C’est le totem de JM Blanquer. En apparence c’est une mesure de justice sociale. Mais en réalité elle ne rencontre pas le succès escompté. Avant elle il y a avait dans les écoles de l’éducation prioritaire des enseignants supplémentaires, les « plus de maitres que de classes ». Cette mesure a été mise en place par V. Peillon et plébiscitée par les enseignants. JM Blanquer les a supprimé sans aucune évaluation. Il a mis en place les dédoublements de façon peu cohérente avec ce qu’il avait annoncé dans son livre. Son objectif de départ c’était la maternelle.
Mais ce qu’on observe c’est que ce dispositif est peu efficace et très couteux. Rien ne dit qu’il soit plus efficace que les maitres supplémentaires. C’est un fiasco car ça ne marche pas.

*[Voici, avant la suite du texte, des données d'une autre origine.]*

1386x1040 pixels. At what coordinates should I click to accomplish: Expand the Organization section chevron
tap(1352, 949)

D’autre part ce qui se projette aujourd’hui pour l’éducation prioritaire est inquiétant. JM Blanquer veut introduire une logique de contrat avec les établissements prioritaires c’est à dire conditionner les moyens accordés à la satisfaction de certains objectifs, conformément à ce qu’il écrivait dans L’école de demain. Contractualiser c’est introduire la logique de l’entreprise privée dans l’école publique. C’est aussi dire qu’on donne trop aux banlieues et donc à certaines catégories de population. On est proche du discours identitaire.
JM Blanquer met aussi en avant le rééquilibrage entre le premier et le second degré. N’est il pas nécessaire ?

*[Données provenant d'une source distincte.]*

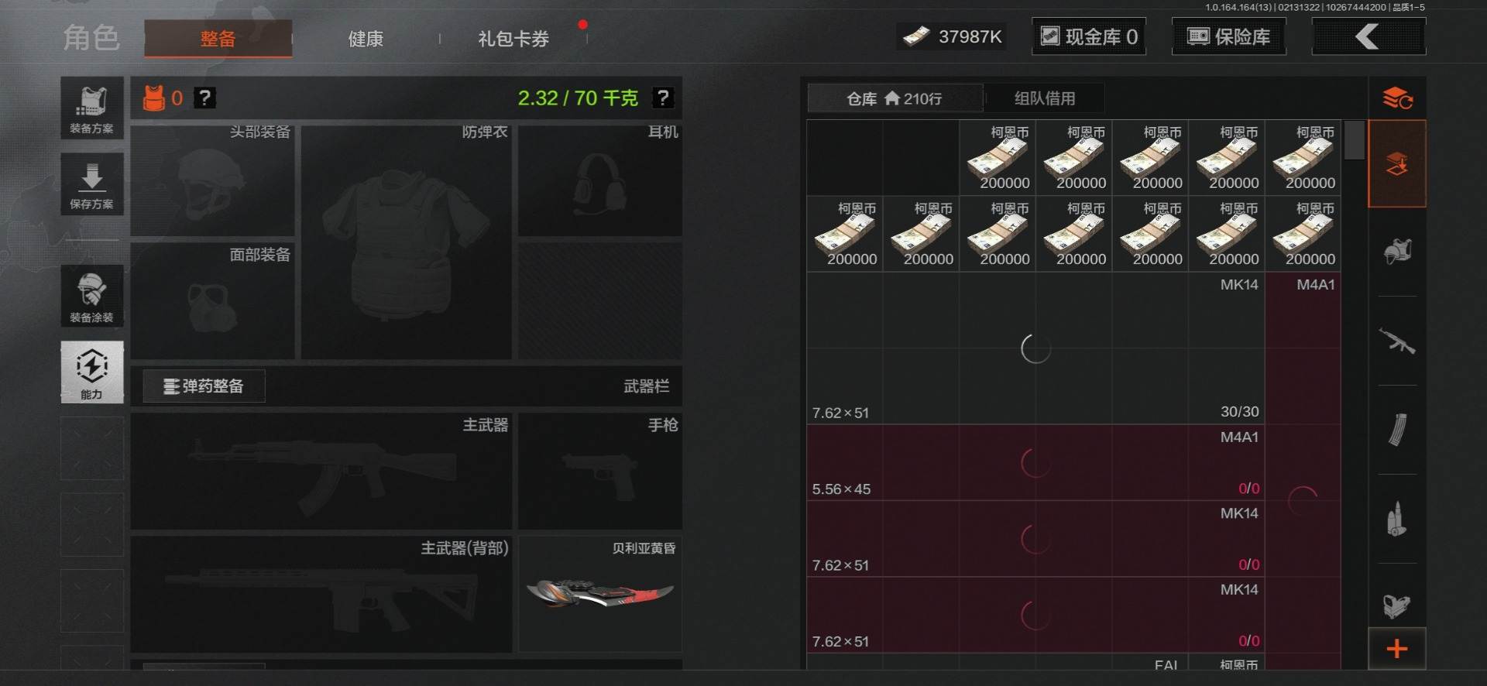This screenshot has height=686, width=1487.
Task: Select the 组队借用 tab
Action: point(1045,98)
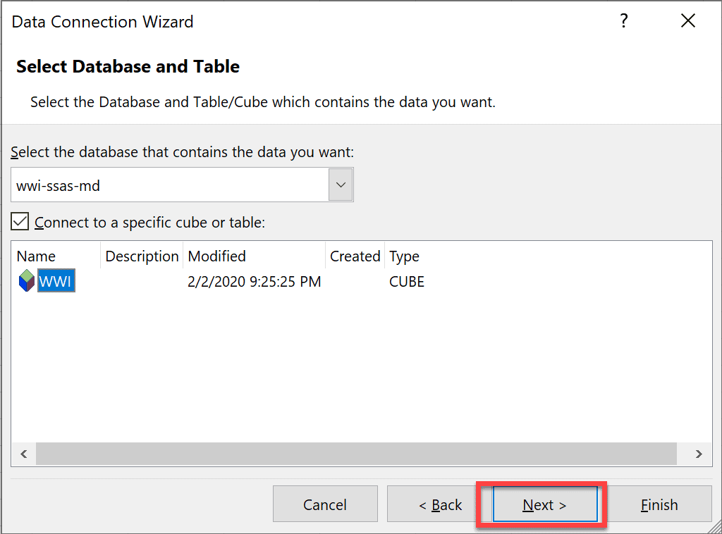This screenshot has height=534, width=722.
Task: Click the Help question mark icon
Action: click(x=623, y=22)
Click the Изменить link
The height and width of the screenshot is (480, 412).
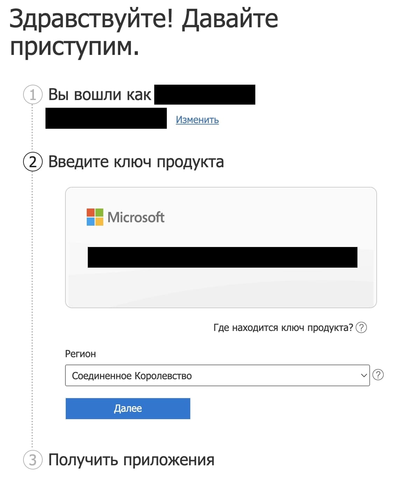click(x=197, y=120)
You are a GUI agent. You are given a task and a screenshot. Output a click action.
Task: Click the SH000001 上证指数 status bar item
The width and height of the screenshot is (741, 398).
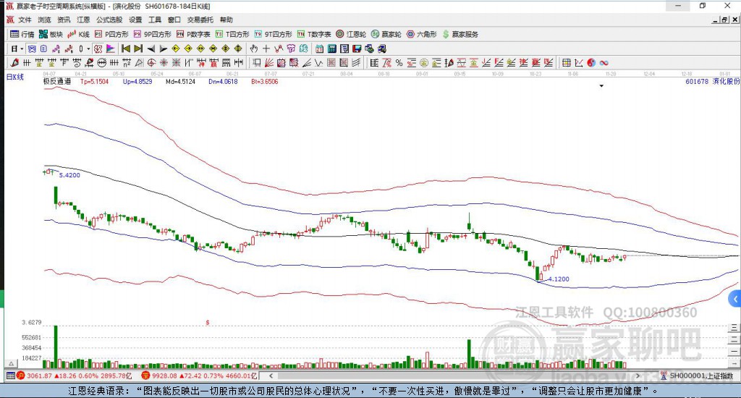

En fait il déshabille Paul pour habiller Pierre. L’éducation nationale manque de moyens humains. Pour pouvoir mettre en oeuvre les dédoublements dans le premier degré il a réduit le nombre d’enseignants dans le second degré. Le résultat ce sont les classes surchargées par exemple en lycée. Il dit qu’il compense cela par des heures supplémentaires mais là aussi c’est un artifice. Il augmente la charge de travail des enseignants ce qui lui permet de ne pas les augmenter.

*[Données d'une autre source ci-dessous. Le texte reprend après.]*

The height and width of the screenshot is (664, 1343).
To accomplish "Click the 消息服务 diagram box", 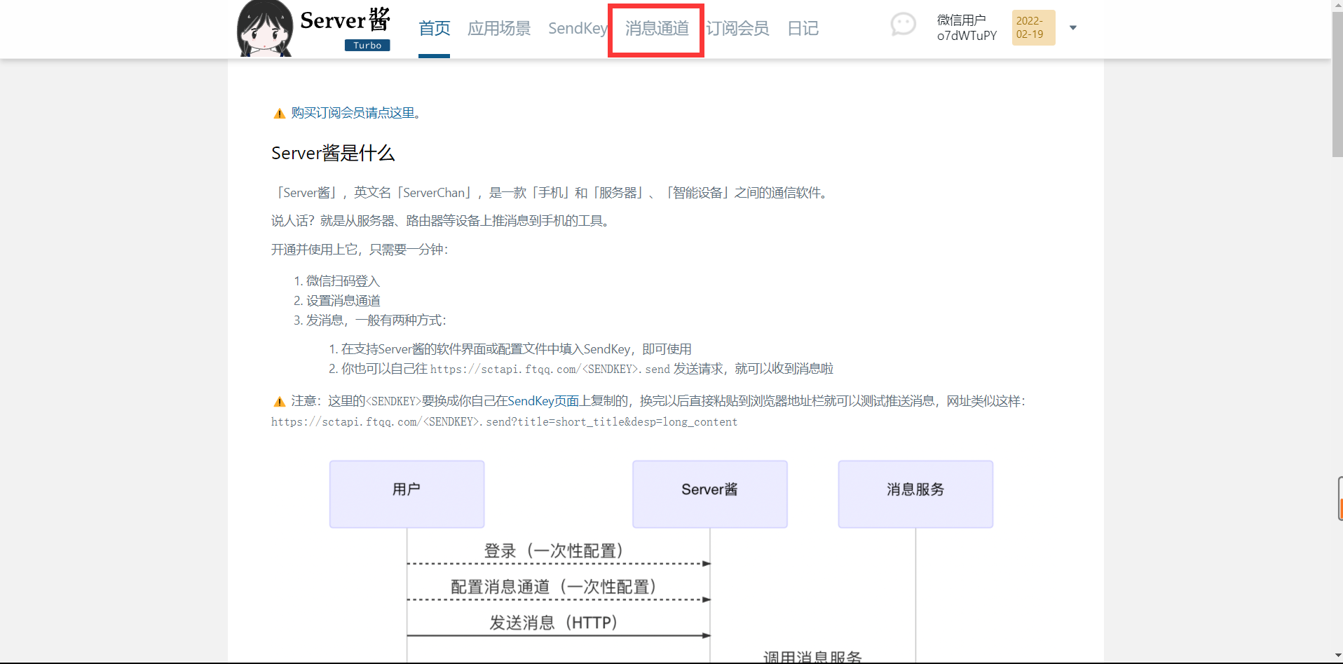I will click(x=915, y=494).
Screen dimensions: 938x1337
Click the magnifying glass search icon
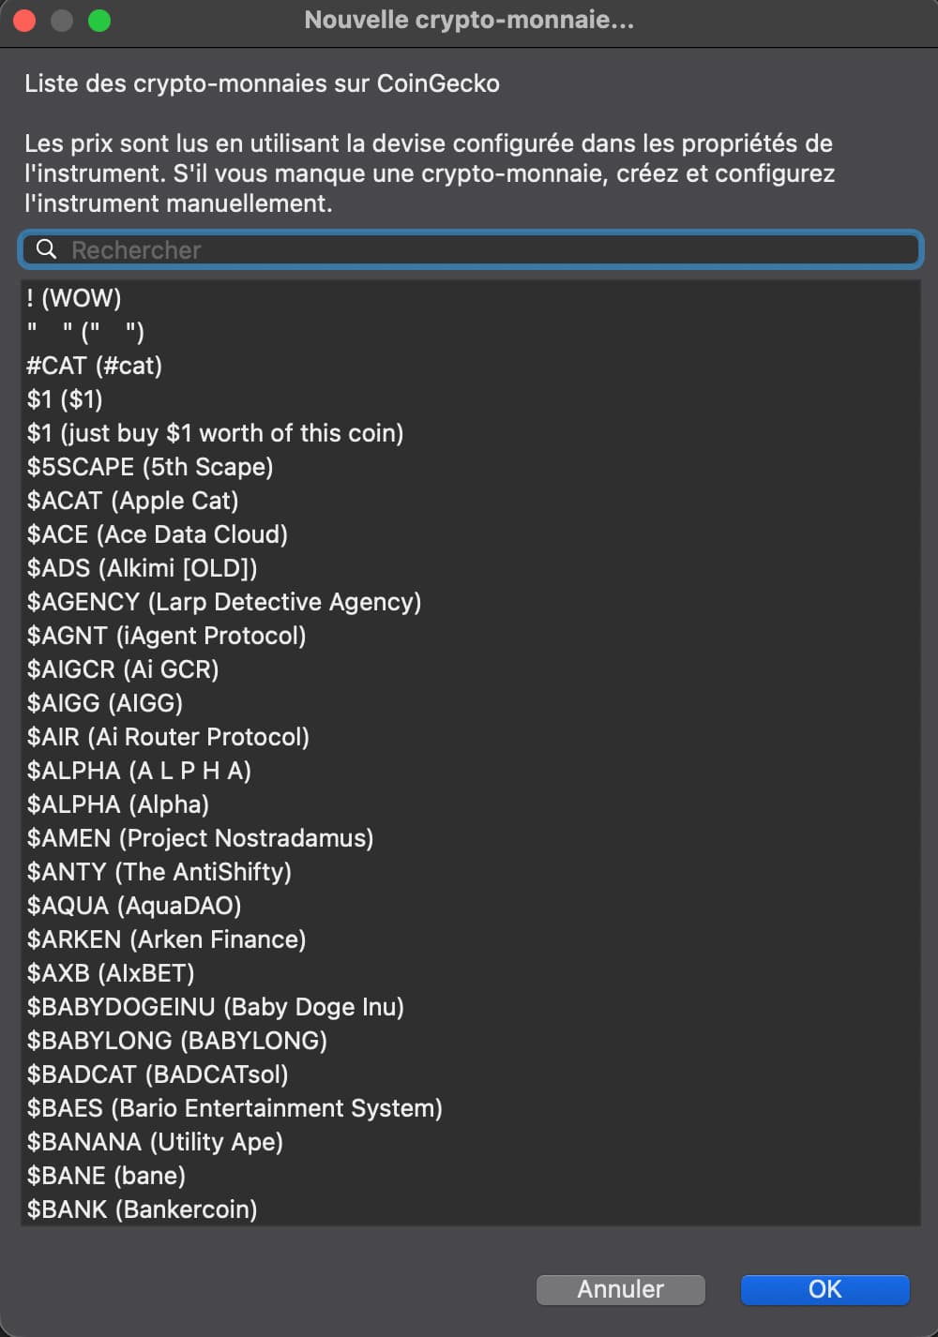[46, 249]
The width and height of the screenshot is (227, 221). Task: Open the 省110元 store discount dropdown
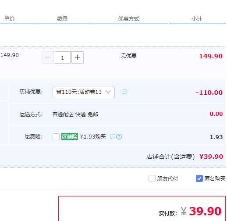84,92

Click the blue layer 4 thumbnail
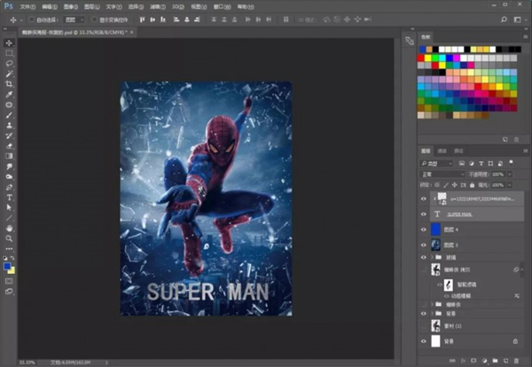[x=436, y=229]
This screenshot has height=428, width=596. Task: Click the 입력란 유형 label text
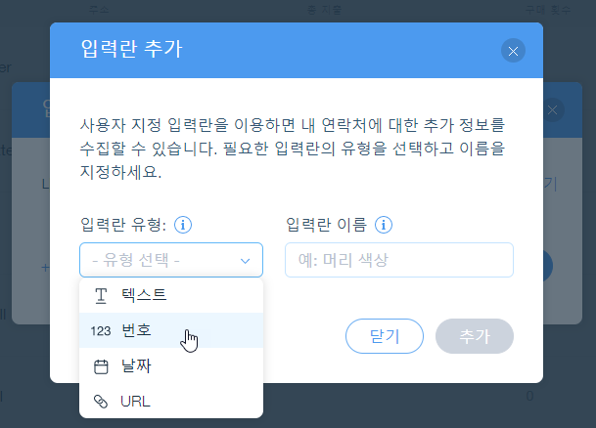click(124, 226)
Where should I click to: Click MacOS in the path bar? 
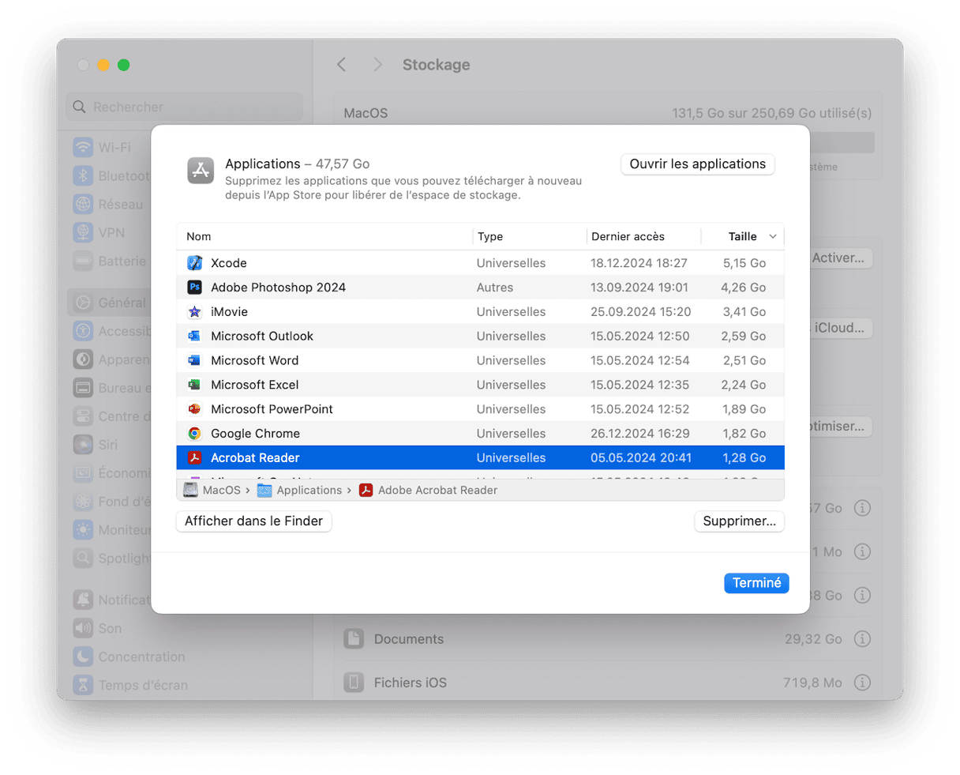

Vous êtes très critique sur la réforme du lycée dans le livre. Vous dites qu’elle n’a pas amélioré la situation. Pourquoi ?
Sa réforme part d’un constat commun : le lycée tel qu’il existait était inégalitaire et lourd. Les filières correspondaient à une hiérarchie sociale avec les plus favorisés en S. Mais en cassant les filières il n’a pas effacé cette hiérarchie. Il a accru la concurrence entre les disciplines dans une logique consumeriste. On se retrouve avec une hiérarchie de disciplines, avec les maths en tête. Je donne des chiffres précis dans le livre. Au final ni le déterminisme social ni les inégalités de genre n’ont disparu. Les inégalités se sont accrues.
Par ailleurs la logique du controle continu est épuisante pour les élèves qui vivent toute l’année dans le stress. Tout cela pour construire un bac qui est devenu local.
Cette désacralisation du bac explique les grèves de 2019. Je n’aurais jamais imaginé auparavant que j’irais jusqu’à faire la grève du bac. Mais avec la brutalité et le mépris dont a fat preuve JM BLanquer à cette occasion on a assisté à un mouvement sans précédent. C’est lui qui a désacralisé le bac. Il l’a privé de son caractère national. Il a joué les parents contre les professeurs. Le dialogue est impossible avec lui. On peut dire que la rupture est consommée.
Pour définir le blanquérisme vous dites que le ministre confond autorité et pouvoir. Que voulez vous dire ?
Un bon ministre c’est quelqu’un qui a un projet et qui est capable d’entrainer sur ce projet en générant de la confiance. C’est quelqu’un qui peut traduire sa vision dans des réformes qui réussissent. Sur ces 3 points, JM Blanquer a bien une vision. Mais il échoue sur les deux autres points. La communauté éducative n’adhère pas à sa vision et il est incapable de l’entrainer. Il rencontre une résistance et il s’y oppose en agissant comme un petit chef. C’est là où on peut dire que s’oppose l’autorité et le pouvoir. Quand on manque d’autorité on se conduit en petit chef et on est autoritaire.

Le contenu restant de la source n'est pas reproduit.